This series of prose imagines the world as seen through different people’s eyes – each sitting on the same park bench at different times and with different life stories.
Park Bench Perspective #5
I always imagined that this would be the bench where we would sit and contemplate the world when we were old and grey. There would be no need to say anything. It would be enough that we were together, relaxed in each other’s presence, basking in the sun of happy memories, still in love after so many years. I couldn’t have been more wrong. I am such a fool. My naïve belief in fairytale endings blinded me. There is no “happily ever after”. In real life, this is how it ends: one person is always left alone on the bench, their heart ripped out, their life in shreds.
I wish the initial numbness had lasted.

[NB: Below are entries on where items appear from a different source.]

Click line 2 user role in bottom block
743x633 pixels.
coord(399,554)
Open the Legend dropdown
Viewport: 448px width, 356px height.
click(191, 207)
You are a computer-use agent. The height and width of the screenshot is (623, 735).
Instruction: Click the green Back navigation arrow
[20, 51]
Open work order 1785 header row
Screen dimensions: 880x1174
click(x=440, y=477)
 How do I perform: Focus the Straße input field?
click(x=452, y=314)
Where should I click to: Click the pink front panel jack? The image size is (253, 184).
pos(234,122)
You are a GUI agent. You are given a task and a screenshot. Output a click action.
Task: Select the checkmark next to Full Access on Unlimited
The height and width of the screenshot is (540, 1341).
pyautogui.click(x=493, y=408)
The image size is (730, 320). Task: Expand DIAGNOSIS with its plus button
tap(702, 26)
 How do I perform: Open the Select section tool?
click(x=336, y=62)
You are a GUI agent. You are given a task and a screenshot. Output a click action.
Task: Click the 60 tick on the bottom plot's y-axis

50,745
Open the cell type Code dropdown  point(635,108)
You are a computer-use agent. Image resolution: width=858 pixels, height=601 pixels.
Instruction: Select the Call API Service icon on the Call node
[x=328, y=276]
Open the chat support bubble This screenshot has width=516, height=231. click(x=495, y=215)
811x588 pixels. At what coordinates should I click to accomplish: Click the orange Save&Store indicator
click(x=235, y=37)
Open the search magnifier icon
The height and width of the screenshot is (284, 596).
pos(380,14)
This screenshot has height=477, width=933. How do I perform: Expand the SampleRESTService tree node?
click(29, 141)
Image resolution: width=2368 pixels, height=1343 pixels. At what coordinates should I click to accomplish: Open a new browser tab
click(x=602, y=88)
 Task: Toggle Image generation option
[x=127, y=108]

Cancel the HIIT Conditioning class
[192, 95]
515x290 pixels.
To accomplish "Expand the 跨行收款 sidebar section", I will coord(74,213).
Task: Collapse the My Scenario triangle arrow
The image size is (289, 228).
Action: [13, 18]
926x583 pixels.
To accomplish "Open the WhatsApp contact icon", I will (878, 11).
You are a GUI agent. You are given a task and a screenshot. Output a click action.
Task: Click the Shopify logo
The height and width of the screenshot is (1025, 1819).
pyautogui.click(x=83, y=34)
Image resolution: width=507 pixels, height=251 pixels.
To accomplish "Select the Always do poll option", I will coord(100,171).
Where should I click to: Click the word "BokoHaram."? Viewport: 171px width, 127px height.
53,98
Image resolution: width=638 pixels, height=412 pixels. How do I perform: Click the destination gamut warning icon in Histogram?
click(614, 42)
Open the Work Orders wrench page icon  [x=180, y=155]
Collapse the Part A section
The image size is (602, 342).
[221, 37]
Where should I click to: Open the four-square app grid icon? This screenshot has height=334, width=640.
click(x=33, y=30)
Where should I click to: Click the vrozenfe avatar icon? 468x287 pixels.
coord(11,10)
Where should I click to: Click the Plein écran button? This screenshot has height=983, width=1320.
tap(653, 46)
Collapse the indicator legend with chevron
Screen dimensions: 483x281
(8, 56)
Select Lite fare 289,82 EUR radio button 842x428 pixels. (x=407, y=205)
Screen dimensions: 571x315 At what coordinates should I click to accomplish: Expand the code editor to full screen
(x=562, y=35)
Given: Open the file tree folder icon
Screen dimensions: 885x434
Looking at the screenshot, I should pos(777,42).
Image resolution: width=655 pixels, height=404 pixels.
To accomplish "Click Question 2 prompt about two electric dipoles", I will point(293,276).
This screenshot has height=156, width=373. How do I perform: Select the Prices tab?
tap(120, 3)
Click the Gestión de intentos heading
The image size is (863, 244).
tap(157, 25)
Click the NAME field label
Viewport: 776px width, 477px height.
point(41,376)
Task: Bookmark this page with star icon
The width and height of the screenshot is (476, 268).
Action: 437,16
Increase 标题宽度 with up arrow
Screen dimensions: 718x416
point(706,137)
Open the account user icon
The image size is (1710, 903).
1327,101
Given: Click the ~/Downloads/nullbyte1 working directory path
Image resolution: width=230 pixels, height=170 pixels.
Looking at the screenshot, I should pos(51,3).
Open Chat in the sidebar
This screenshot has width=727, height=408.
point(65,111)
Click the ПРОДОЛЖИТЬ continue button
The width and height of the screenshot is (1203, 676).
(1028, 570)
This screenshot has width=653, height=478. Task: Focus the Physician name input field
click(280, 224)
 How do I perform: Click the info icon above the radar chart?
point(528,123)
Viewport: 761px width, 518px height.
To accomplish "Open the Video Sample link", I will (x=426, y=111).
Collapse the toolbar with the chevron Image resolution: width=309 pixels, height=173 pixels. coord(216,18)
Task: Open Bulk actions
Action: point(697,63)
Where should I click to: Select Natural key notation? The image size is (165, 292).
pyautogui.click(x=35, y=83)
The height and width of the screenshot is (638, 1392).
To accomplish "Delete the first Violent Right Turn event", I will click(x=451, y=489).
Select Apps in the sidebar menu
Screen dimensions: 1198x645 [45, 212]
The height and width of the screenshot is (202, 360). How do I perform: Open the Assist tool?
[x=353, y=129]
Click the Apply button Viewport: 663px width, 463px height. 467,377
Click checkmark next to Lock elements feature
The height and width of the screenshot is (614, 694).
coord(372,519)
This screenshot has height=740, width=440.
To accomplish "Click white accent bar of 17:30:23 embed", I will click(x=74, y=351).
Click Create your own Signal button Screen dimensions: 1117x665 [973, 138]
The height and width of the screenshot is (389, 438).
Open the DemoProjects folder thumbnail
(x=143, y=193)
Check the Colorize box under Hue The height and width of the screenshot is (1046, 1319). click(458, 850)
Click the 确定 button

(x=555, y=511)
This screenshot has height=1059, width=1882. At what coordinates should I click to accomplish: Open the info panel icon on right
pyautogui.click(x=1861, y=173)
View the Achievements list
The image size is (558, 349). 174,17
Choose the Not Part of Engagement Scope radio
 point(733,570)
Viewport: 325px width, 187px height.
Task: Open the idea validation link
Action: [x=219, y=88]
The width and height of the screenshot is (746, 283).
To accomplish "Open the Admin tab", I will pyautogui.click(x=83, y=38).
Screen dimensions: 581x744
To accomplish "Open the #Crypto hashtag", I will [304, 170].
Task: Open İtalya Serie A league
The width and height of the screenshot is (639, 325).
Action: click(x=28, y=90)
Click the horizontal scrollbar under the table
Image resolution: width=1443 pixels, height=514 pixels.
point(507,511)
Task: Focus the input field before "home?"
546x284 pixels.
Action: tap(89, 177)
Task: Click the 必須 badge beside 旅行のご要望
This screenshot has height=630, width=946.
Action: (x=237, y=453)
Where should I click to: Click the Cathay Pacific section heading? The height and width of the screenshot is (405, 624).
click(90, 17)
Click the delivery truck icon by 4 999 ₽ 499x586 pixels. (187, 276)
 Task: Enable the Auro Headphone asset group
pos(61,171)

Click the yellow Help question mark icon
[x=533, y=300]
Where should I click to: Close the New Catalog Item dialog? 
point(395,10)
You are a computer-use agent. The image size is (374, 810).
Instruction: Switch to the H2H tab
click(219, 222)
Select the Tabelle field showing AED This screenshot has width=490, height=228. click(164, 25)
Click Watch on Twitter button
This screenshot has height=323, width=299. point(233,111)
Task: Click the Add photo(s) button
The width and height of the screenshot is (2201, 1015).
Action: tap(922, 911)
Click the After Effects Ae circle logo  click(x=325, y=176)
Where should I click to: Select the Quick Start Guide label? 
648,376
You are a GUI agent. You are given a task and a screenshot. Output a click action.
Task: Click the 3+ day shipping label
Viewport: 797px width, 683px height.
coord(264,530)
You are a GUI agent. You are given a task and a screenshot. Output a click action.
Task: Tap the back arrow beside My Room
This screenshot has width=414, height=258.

Now all I feel this seething, writhing, bubbling anger. I want to scream, to smash this bench, to set fire to our bed, to hunt him down, to make her sorry for what she did. How could she!? How could sixteen years together mean so little? How could she do it, knowing how much it would hurt me? I wouldn’t wish this pain on my worst enemy. So what does that make me? I thought I knew her. I thought we were in love. I thought we would always be together. What planet of self-delusion have I been living on?
I have always said that people fall in love, and they can just as easily fall out of love. And I still believe that. But I never believed it would happen to me, to us. How could I not have seen it coming? How could I have felt that our love was growing deeper, when she was really drifting further and further away? What about my poems? What about all my declarations of love? Did they mean nothing to her? What about the “love forever” that she wrote in all the cards?
I should have listened to my instincts – all those times I felt jealous. It’s my own fault, for trusting her. And yet what is a marriage without trust? Ever since she cheated the first time, I have never felt secure. My biggest fear has always been that I would lose her. But I convinced myself that I was just being paranoid. I allowed her reassurances – her lies – to placate me. So many lies! How could she deceive me? Repeatedly! She was living a lie, with me right there. Did I deserve that? It can only mean that she had no respect for me whatsoever. And yet, how is that possible?
And how can I respect her now? She will always be tainted in my eyes. Not only was she prepared to deceive me, to inflict pain knowingly, to plan our demise consciously, but she shows no remorse, no inclination to stop. I feel so sorry for his wife, for his kids, living under the shadow of a lie. When they find out – when, not if, because they will find out, sooner or later – the pain will be so much greater. How can she continue this affair? I just don’t understand it. How does she sleep at night? Has she no shred of moral fibre in her body? Is this the same person I married?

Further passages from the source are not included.